Work to complete:
1. Answer these questions using the reflection on godliness and physical exercise below:
(a) According to the quoted verse, for which lives does godliness hold promise?
(b) What Greek phrase does the reflection give for "physical exercise"?
(c) Besides focusing on "the living God," what does the reflection say Paul means by "godliness"?
2. Extend the reflection on godliness and physical exercise below, picking up after its final sentence.

Passage shown:
Have nothing to do with profane and silly myths. Train yourself rather in godliness (πρὸς εὐσέβειαν); for while physical exercise is of some value, godliness is of value in every way, as it holds promise for the present life and also for the life to come. The saying is sure and worthy of full acceptance. For to this end we toil and strive, because we have our hope set on the living God, who is the Savior of all men, especially of those who believe.” (1 Tim 4: 7-9)

In our culture, often obsessed with “physical fitness” (and related issues like “body image”), it is easy to lose sight of its proper place in one’s daily life in Christ. So I love that here St. Paul mentions ”physical exercise” (σωματικὴ γυμνασία), not dismissing it offhand, but putting it in a healthy perspective. It does, he says, benefit us “a bit” (πρὸς ὀλίγον ἐστὶν ὠφέλιμος), but another kind of training, in “godliness” or “evseveia,” benefits us all around, “in every way.” And by “godliness” Paul means focusing on “the living God,” as well as “attending to the reading of Scripture, to preaching, to teaching” (1 Tim 4: 13). It provides us with a healthy attitude both toward “the present life” and its concerns (like physical exercise), and “the life to come.”

Data:
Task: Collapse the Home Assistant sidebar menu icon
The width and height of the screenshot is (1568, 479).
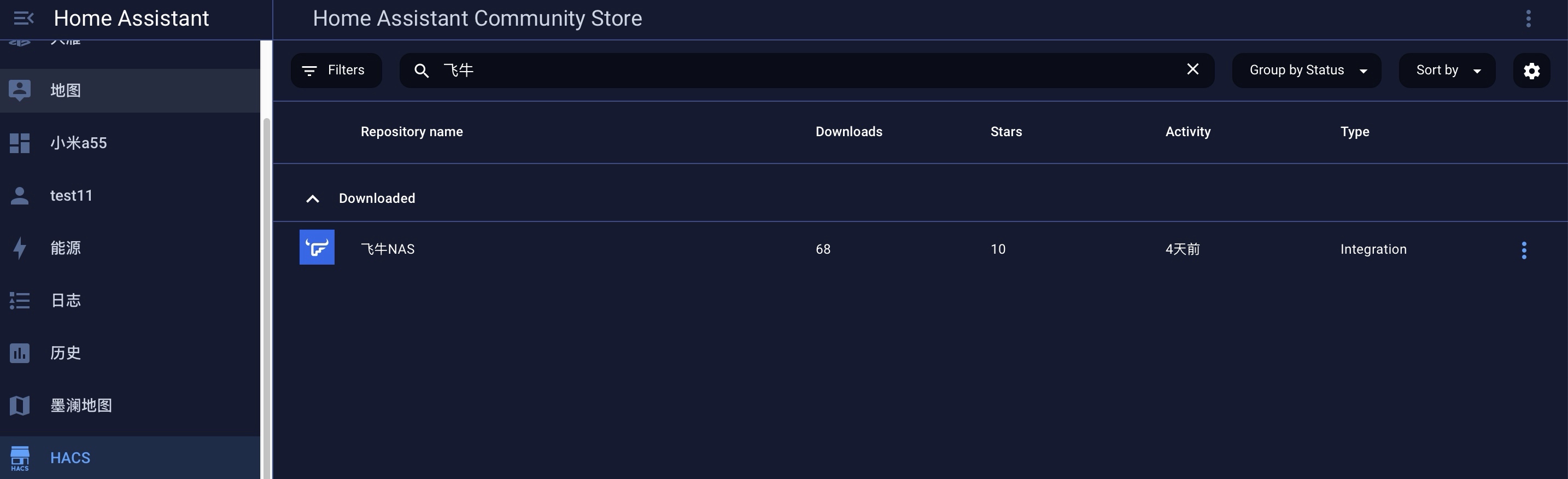Action: [23, 18]
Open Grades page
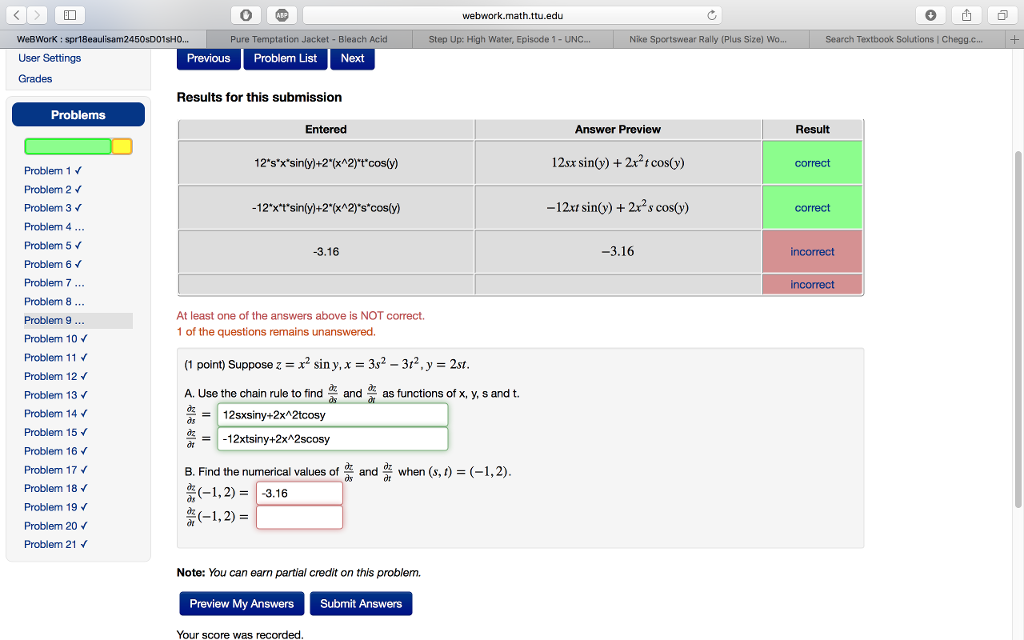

Solved problems:
1.
(a) The present life and the life to come.
(b) σωματικὴ γυμνασία
(c) Attending to the reading of Scripture, to preaching, and to teaching (1 Tim 4:13).

2.
Today let me put first things first, re-affirming my focus on “the living God” and seeing to nourishing myself with His word. A connection with Him helps me see all “other things” in their proper place, and tend to them in their proper time. “But seek first his kingdom and his righteousness, and all these things shall be yours as well.” (Mt 6: 33)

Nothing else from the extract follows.